I have had a number of people ask me if I cried all day yesterday. The answer is no. The process of releasing my daughter didn't happen all at once, so yesterday's farewell was not terribly traumatic. I learned from Dr. James Dobson many years ago that I needed to begin to let her go a little at a time as she approached her adolescent years, so that she could learn and grow and so that I would be ready when the time came to let her fly. Shelley and I have encouraged our children to make their own decisions, offering godly counsel, but allowing them to make choices and deal with the consequences. They have not always chosen to follow exactly the same path that I would have chosen for them, but as I look at their lives right now, I can see the hand of God moving them and both of them have learned to listen for His voice and to follow it wherever it leads. God gave me the responsibility to teach them what is right and then release them to His care. The result, in my life and that of my family, is that I am now being blessed by the life and testimony of my children. I am learning from them new ways to worship and serve the Lord with gladness. And by God's grace, I can now count both of my children as joint-heirs, co-laborers, and best of all, friends. What God asked me to give up was control, something that we never really have anyway. What He gave me instead was a relationship that is both fruitful in His service and joyful for me.

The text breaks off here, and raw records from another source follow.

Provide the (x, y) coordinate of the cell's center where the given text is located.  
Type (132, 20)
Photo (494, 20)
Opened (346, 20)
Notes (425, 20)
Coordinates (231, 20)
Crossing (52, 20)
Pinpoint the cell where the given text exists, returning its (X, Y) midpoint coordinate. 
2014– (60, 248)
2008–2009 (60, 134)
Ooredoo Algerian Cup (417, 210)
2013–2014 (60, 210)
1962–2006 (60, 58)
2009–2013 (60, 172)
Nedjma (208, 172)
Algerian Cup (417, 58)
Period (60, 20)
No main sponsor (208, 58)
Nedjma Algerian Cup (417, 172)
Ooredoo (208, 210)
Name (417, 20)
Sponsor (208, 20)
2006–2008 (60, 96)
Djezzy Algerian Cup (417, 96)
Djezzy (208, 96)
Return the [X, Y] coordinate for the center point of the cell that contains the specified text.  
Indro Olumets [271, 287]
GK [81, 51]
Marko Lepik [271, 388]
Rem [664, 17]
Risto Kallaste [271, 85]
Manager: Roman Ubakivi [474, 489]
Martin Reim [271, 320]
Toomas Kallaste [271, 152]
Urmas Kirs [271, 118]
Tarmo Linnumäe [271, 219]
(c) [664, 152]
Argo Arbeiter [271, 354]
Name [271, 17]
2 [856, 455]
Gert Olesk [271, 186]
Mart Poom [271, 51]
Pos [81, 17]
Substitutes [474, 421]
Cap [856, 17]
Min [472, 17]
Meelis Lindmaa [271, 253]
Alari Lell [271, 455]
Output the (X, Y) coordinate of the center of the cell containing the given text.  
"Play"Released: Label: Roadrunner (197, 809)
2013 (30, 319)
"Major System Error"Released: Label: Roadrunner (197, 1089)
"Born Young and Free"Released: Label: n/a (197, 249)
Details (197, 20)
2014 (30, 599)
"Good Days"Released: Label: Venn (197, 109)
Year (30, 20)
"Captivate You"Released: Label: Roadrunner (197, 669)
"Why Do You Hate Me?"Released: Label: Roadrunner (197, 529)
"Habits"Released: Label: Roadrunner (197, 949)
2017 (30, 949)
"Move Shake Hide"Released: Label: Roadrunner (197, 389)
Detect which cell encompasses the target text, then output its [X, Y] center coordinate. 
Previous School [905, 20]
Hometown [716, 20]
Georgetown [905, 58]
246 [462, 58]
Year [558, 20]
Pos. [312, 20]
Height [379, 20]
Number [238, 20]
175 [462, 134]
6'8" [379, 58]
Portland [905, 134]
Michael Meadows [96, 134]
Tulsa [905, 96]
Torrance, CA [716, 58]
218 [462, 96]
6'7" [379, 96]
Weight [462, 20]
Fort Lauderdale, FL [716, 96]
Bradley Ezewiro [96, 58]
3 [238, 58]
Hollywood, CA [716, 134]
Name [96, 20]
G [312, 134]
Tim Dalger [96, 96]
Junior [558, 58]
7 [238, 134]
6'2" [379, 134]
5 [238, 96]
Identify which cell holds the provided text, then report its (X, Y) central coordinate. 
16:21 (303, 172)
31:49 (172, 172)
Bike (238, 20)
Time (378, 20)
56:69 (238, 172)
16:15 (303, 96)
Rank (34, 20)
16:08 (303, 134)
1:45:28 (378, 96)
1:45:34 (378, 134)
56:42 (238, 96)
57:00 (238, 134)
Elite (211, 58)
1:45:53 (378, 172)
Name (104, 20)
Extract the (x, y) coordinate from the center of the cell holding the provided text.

When I think about Faith Promise Missions, my mind goes to a similar place. This is not a new thing for me. I have been giving regularly to Faith Promise since I was 12 years old, almost 40 years. And God has never let my giving to His work become a burden. Long ago, He taught me that my life and all that it entails is not my own. It belongs to Him. Just as my children are gifts from God, so everything else in my life ultimately belongs to Him. He asks me to surrender control to Him, and promises that if I do, He will allow what He has given me to germinate and grow into something that will be fruitful in His service and a joyful blessing to my life. As I heard Brother Byars' testimony about Faith Promise last night, the question wasn't, "Will I give?" but "How much will I trust God for?" And since I have already learned to give Him control in my family, it's not too hard to surrender control over my finances as well.
I challenge you to be a part of Faith Promise Missions giving. It will change your life when you decide to trust God with all that you are and all that you have. Then you can just sit back and see what God is going to do with what you have given Him.